Он дошёл до раздевалки, мысленно повторяя про себя, как мантру: «Всё будет хорошо! Всё будет хорошо!». Но внутри разрастался неприятный холодок.
Когда Глеб переоделся в рабочий костюм, накинув белый халат, и вышел в коридор, ему навстречу уже спешила Леночка, прижимая к груди его куртку.
- Вот, Глеб Александрович, ваша куртка… Я её отряхнула, а то в пыли вся была, – и протянула ему пуховик.
- Спасибо… Ну, как там?

Медсестра вздохнула и печально покачала головой. У Глеба опустились руки.
- Вот ведь судьба какая: всего сутки не дожил до операции, которая спасла бы ему жизнь.
- Чёрт… - выдохнул Глеб, бездумно теребя в руках собственную куртку. Болезненный спазм сдавил горло.
- Я вот думаю, почему такие тяжёлые больные вынуждены годами ждать квоту на операцию? Многие из них же просто не доживают. Как-то это несправедливо… Получи Саша квоту чуть раньше – был бы сейчас жив и здоров.
- Ой, Ленка, не трави душу! – буркнул Глеб и закинул пуховик на плечо. Куртка ему мешала, а он не знал куда её девать. – У нас в том году квоты на стентирование в середине ноября кончились. До нового года полтора месяца, а инфарктам на это наплевать. Реанимация забита больными, а мы как идиоты сидим и ничего сделать не можем, потому что квот нет.
- Мда… - печально вздохнула Леночка. – Жалко Сашку, такой парнишка хороший был, добрый, весёлый. Всё анекдоты травил в своей палате. Вечером перед сном их никак угомонить не получалось. Хохочут над его шутками, ржут, как кони. А теперь вот…

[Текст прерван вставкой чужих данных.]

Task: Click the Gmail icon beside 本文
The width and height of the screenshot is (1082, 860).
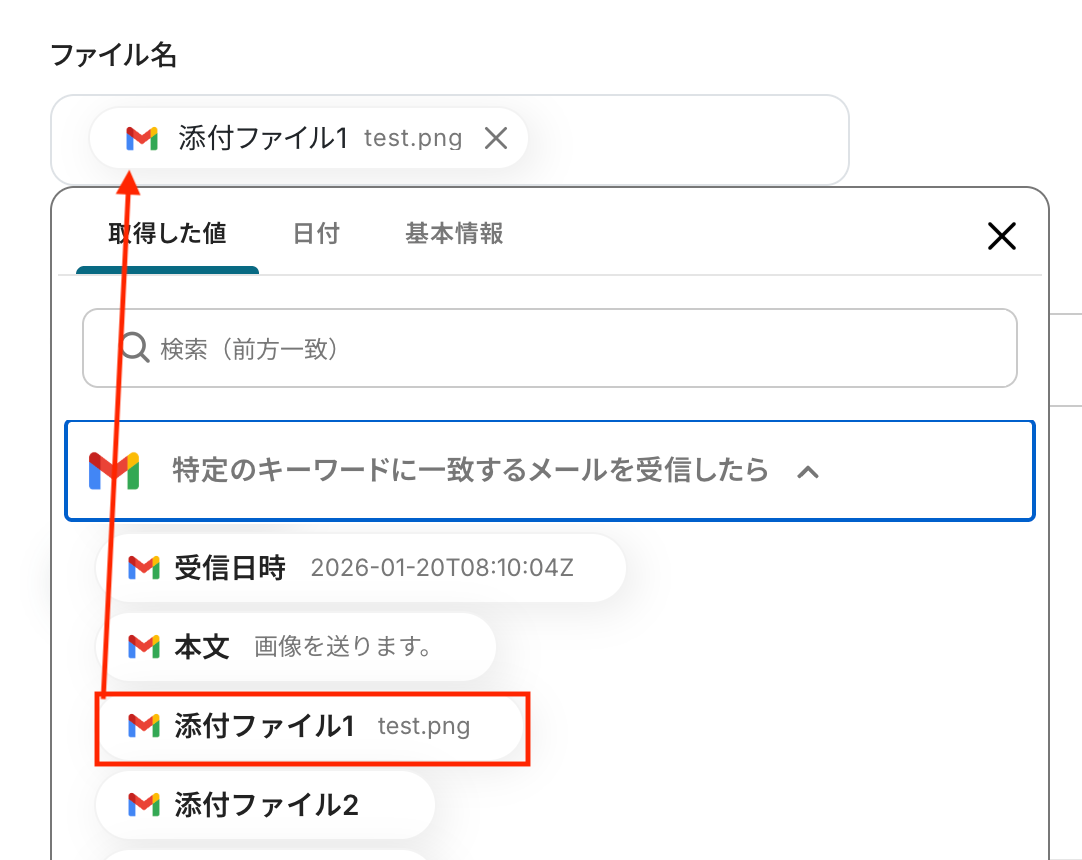Action: click(144, 647)
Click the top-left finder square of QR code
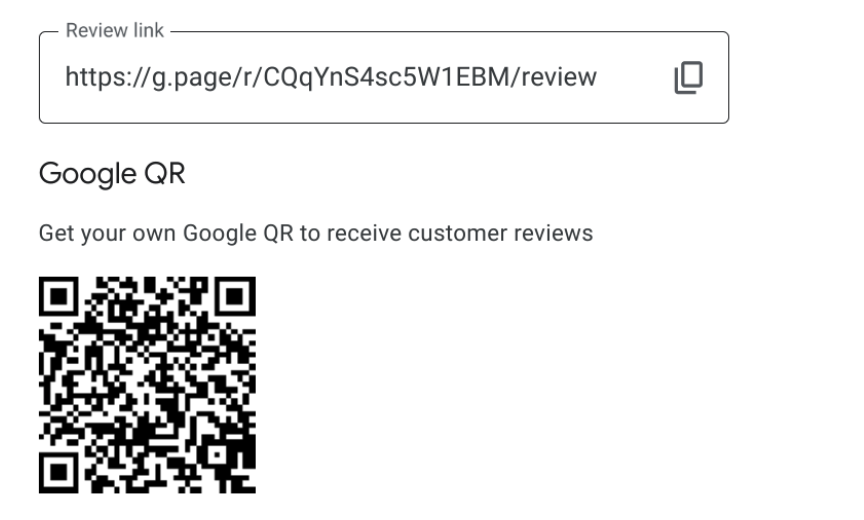The image size is (864, 520). pos(59,296)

Голос дрогнул, и девушка отвела в сторону полные слёз глаза.
- Ладно, пойду я…
- Мне очень жаль, Лен, - почти шёпотом произнёс Глеб уже в спину удаляющейся по коридору медсестре.
Ему потребовалось полчаса и чашка крепкого кофе, чтобы собраться с силами и пойти на обход в свои палаты. А перед глазами всё стояла картинка: бледная до синевы, худая грудь Саши Тимофеева с проступающими дугами рёбер, судорожно вздрагивающая от разряда дефибриллятора…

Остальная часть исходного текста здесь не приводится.